Task details —
Copy the lines of the listing word for word, from the line containing "Given: Click Hi" through the end of the listing. Leave out the pictures.

Data in this exercise —
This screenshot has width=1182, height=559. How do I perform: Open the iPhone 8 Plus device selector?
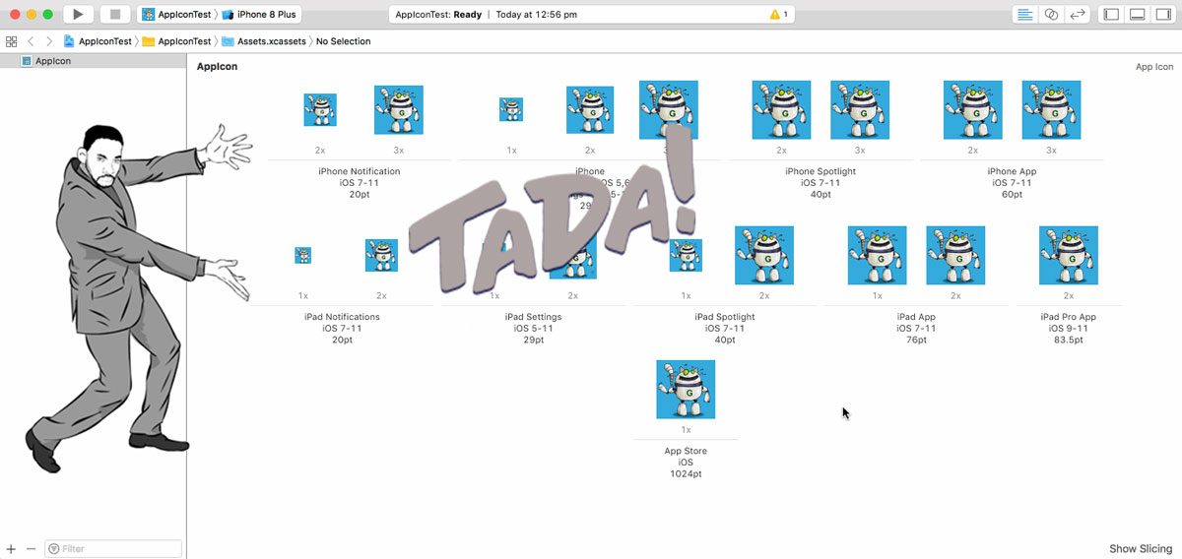point(260,15)
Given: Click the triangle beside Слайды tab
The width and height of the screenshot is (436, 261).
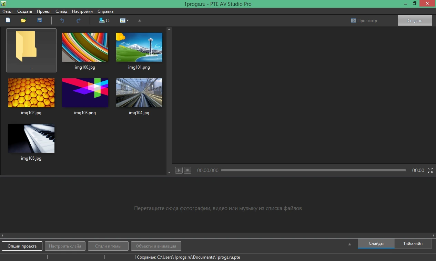Looking at the screenshot, I should [350, 244].
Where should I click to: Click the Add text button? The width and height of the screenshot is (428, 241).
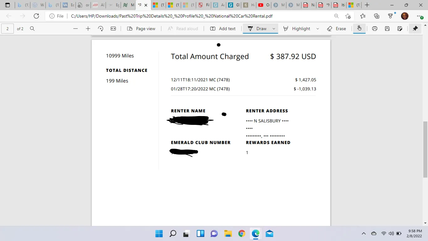pyautogui.click(x=223, y=29)
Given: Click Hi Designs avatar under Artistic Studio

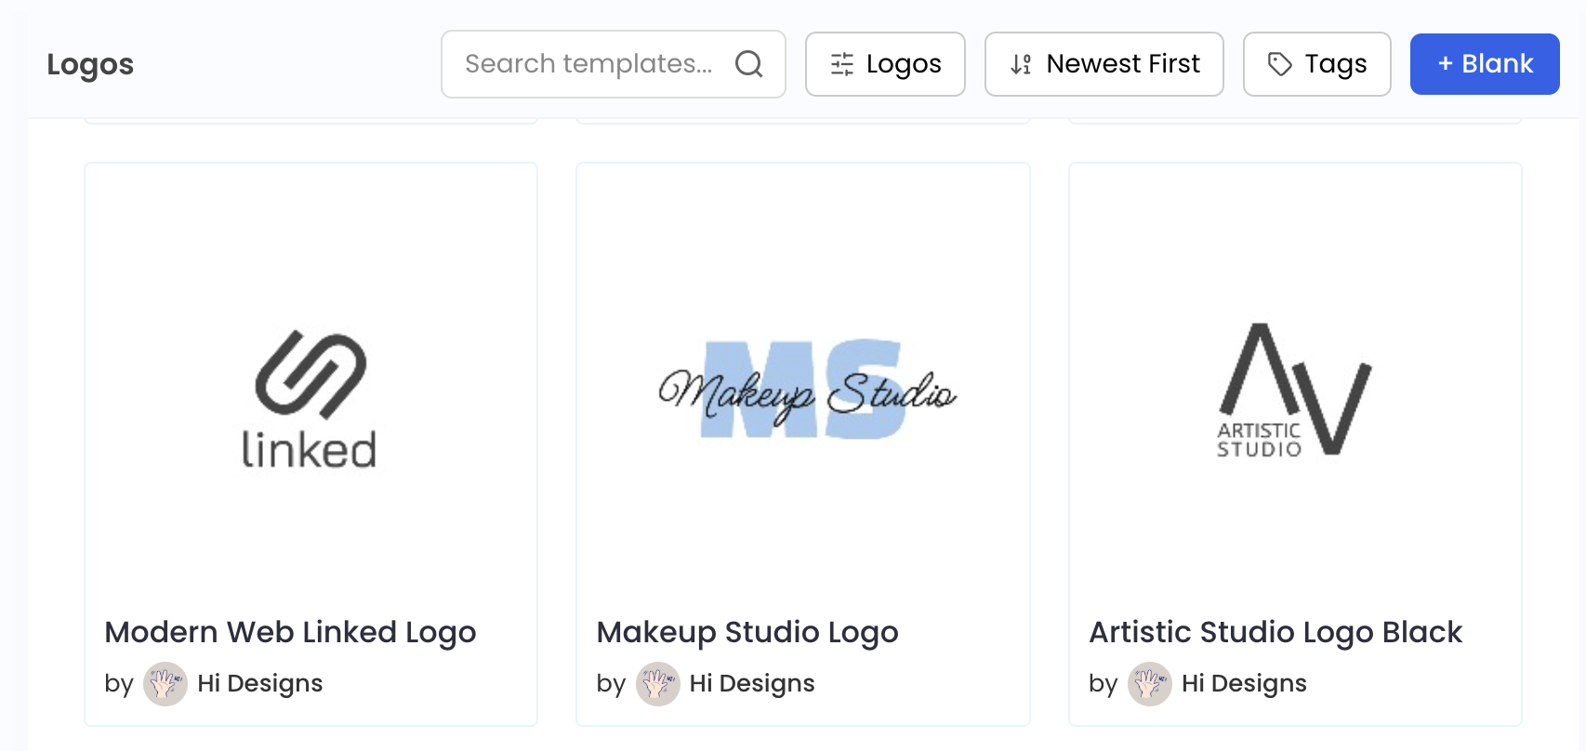Looking at the screenshot, I should (1150, 684).
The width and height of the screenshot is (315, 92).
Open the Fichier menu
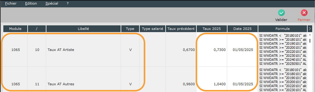coord(11,4)
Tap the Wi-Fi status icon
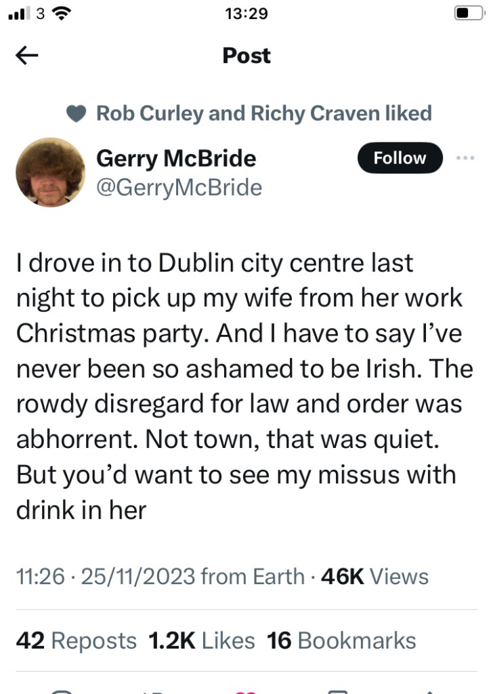 tap(63, 13)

Solution for this exercise —
Given: Click Hi Designs avatar under Artistic Studio

Looking at the screenshot, I should (1150, 684).
The width and height of the screenshot is (315, 92).
Open the Fichier menu
coord(11,4)
Tap the Wi-Fi status icon
 tap(63, 13)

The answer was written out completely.